YOUR INSTRUCTIONS ▸
Return every entry exactly as written.
━━━━━━━━
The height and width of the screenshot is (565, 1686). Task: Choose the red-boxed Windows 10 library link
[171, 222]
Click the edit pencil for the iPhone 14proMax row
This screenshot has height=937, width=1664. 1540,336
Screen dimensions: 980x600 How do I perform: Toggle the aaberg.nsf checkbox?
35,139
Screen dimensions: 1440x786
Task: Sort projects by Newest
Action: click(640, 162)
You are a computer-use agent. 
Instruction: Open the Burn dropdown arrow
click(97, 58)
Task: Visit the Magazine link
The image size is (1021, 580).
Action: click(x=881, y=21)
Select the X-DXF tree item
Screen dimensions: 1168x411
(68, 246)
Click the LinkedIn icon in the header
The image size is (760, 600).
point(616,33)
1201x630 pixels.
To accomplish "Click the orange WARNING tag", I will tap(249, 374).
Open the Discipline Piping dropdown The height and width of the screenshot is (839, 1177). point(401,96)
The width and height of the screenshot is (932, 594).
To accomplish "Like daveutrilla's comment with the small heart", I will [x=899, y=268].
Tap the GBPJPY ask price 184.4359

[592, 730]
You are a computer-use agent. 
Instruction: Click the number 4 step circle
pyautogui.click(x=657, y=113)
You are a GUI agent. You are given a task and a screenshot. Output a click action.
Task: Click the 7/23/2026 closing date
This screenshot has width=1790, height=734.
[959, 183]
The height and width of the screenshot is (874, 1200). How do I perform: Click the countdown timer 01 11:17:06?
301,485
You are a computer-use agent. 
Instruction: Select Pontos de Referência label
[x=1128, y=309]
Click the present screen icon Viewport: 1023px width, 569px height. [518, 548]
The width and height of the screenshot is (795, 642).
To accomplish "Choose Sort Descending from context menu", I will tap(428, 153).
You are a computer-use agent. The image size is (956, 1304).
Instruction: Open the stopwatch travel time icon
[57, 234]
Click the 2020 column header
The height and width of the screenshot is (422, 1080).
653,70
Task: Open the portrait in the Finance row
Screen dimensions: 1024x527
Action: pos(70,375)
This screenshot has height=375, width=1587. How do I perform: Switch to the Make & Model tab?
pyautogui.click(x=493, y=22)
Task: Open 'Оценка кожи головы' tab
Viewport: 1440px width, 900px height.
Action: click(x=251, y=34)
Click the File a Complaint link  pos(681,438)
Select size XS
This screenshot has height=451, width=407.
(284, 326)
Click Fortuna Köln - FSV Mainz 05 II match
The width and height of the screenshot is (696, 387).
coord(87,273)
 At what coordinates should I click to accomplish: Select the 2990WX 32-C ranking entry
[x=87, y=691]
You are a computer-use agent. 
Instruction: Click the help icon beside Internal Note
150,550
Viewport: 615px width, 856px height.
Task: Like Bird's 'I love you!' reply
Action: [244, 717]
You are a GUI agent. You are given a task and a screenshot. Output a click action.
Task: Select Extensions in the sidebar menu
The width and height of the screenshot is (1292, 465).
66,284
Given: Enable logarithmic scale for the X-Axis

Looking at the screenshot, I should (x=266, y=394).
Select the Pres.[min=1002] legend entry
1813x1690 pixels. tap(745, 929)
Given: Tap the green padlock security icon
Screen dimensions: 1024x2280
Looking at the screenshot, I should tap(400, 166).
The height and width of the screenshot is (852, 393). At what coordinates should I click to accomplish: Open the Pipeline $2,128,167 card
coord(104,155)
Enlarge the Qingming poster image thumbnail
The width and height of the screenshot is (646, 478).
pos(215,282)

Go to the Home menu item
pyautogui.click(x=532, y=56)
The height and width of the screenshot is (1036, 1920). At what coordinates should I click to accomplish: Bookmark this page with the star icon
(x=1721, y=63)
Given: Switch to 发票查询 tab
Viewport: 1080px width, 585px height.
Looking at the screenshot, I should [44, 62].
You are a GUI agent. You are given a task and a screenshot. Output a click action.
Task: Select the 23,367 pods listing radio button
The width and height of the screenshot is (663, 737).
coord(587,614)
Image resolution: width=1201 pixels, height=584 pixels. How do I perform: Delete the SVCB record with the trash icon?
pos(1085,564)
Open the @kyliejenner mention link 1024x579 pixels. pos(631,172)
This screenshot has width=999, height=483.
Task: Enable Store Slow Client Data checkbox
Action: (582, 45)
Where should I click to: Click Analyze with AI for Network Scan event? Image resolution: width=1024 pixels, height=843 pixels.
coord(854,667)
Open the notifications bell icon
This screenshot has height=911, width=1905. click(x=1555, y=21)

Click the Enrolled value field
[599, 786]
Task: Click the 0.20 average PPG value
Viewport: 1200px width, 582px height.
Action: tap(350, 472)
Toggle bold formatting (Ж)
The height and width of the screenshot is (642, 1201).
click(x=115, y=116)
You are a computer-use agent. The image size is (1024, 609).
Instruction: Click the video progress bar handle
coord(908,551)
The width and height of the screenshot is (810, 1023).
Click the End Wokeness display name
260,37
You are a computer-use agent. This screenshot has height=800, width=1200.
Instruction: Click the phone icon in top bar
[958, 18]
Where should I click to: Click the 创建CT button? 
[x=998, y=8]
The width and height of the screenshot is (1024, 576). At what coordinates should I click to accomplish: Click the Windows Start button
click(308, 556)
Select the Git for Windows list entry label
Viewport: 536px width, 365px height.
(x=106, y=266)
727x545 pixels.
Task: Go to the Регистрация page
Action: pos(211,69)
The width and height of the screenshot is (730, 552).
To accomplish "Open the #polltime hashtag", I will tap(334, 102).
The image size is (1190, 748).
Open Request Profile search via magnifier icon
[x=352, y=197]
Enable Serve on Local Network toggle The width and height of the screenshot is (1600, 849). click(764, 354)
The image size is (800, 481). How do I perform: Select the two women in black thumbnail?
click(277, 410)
━━━━━━━━
ANSWER TO THIS EXERCISE ▸
The height and width of the screenshot is (565, 1686). Task: Choose the red-boxed Windows 10 library link
[171, 222]
Click the edit pencil for the iPhone 14proMax row
This screenshot has height=937, width=1664. 1540,336
Screen dimensions: 980x600 How do I perform: Toggle the aaberg.nsf checkbox?
35,139
Screen dimensions: 1440x786
Task: Sort projects by Newest
Action: click(640, 162)
You are a computer-use agent. 
Instruction: Open the Burn dropdown arrow
click(97, 58)
Task: Visit the Magazine link
The image size is (1021, 580).
Action: click(x=881, y=21)
Select the X-DXF tree item
Screen dimensions: 1168x411
(68, 246)
Click the LinkedIn icon in the header
The image size is (760, 600).
point(616,33)
1201x630 pixels.
To accomplish "Click the orange WARNING tag", I will tap(249, 374).
Open the Discipline Piping dropdown The height and width of the screenshot is (839, 1177). point(401,96)
The width and height of the screenshot is (932, 594).
To accomplish "Like daveutrilla's comment with the small heart", I will [x=899, y=268].
Tap the GBPJPY ask price 184.4359

[592, 730]
You are a computer-use agent. 
Instruction: Click the number 4 step circle
pyautogui.click(x=657, y=113)
You are a GUI agent. You are given a task and a screenshot. Output a click action.
Task: Click the 7/23/2026 closing date
This screenshot has width=1790, height=734.
[959, 183]
The height and width of the screenshot is (874, 1200). How do I perform: Click the countdown timer 01 11:17:06?
301,485
You are a computer-use agent. 
Instruction: Select Pontos de Referência label
[x=1128, y=309]
Click the present screen icon Viewport: 1023px width, 569px height. [518, 548]
The width and height of the screenshot is (795, 642).
To accomplish "Choose Sort Descending from context menu", I will tap(428, 153).
You are a computer-use agent. The image size is (956, 1304).
Instruction: Open the stopwatch travel time icon
[57, 234]
Click the 2020 column header
The height and width of the screenshot is (422, 1080).
653,70
Task: Open the portrait in the Finance row
Screen dimensions: 1024x527
Action: pos(70,375)
This screenshot has height=375, width=1587. How do I perform: Switch to the Make & Model tab?
pyautogui.click(x=493, y=22)
Task: Open 'Оценка кожи головы' tab
Viewport: 1440px width, 900px height.
Action: click(x=251, y=34)
Click the File a Complaint link  pos(681,438)
Select size XS
This screenshot has height=451, width=407.
(284, 326)
Click Fortuna Köln - FSV Mainz 05 II match
The width and height of the screenshot is (696, 387).
coord(87,273)
 At what coordinates should I click to accomplish: Select the 2990WX 32-C ranking entry
[x=87, y=691]
You are a computer-use agent. 
Instruction: Click the help icon beside Internal Note
150,550
Viewport: 615px width, 856px height.
Task: Like Bird's 'I love you!' reply
Action: [244, 717]
You are a GUI agent. You are given a task and a screenshot. Output a click action.
Task: Select Extensions in the sidebar menu
The width and height of the screenshot is (1292, 465).
66,284
Given: Enable logarithmic scale for the X-Axis

Looking at the screenshot, I should (x=266, y=394).
Select the Pres.[min=1002] legend entry
1813x1690 pixels. tap(745, 929)
Given: Tap the green padlock security icon
Screen dimensions: 1024x2280
Looking at the screenshot, I should tap(400, 166).
The height and width of the screenshot is (852, 393). At what coordinates should I click to accomplish: Open the Pipeline $2,128,167 card
coord(104,155)
Enlarge the Qingming poster image thumbnail
The width and height of the screenshot is (646, 478).
pos(215,282)

Go to the Home menu item
pyautogui.click(x=532, y=56)
The height and width of the screenshot is (1036, 1920). At what coordinates should I click to accomplish: Bookmark this page with the star icon
(x=1721, y=63)
Given: Switch to 发票查询 tab
Viewport: 1080px width, 585px height.
Looking at the screenshot, I should [44, 62].
You are a GUI agent. You are given a task and a screenshot. Output a click action.
Task: Select the 23,367 pods listing radio button
The width and height of the screenshot is (663, 737).
coord(587,614)
Image resolution: width=1201 pixels, height=584 pixels. How do I perform: Delete the SVCB record with the trash icon?
pos(1085,564)
Open the @kyliejenner mention link 1024x579 pixels. pos(631,172)
This screenshot has width=999, height=483.
Task: Enable Store Slow Client Data checkbox
Action: (582, 45)
Where should I click to: Click Analyze with AI for Network Scan event? Image resolution: width=1024 pixels, height=843 pixels.
coord(854,667)
Open the notifications bell icon
This screenshot has height=911, width=1905. click(x=1555, y=21)

Click the Enrolled value field
[599, 786]
Task: Click the 0.20 average PPG value
Viewport: 1200px width, 582px height.
Action: tap(350, 472)
Toggle bold formatting (Ж)
The height and width of the screenshot is (642, 1201).
click(x=115, y=116)
You are a computer-use agent. The image size is (1024, 609).
Instruction: Click the video progress bar handle
coord(908,551)
The width and height of the screenshot is (810, 1023).
Click the End Wokeness display name
260,37
You are a computer-use agent. This screenshot has height=800, width=1200.
Instruction: Click the phone icon in top bar
[958, 18]
Where should I click to: Click the 创建CT button? 
[x=998, y=8]
The width and height of the screenshot is (1024, 576). At what coordinates should I click to accomplish: Click the Windows Start button
click(308, 556)
Select the Git for Windows list entry label
Viewport: 536px width, 365px height.
(x=106, y=266)
727x545 pixels.
Task: Go to the Регистрация page
Action: pos(211,69)
The width and height of the screenshot is (730, 552).
To accomplish "Open the #polltime hashtag", I will tap(334, 102).
The image size is (1190, 748).
Open Request Profile search via magnifier icon
[x=352, y=197]
Enable Serve on Local Network toggle The width and height of the screenshot is (1600, 849). click(764, 354)
The image size is (800, 481). How do I perform: Select the two women in black thumbnail?
click(277, 410)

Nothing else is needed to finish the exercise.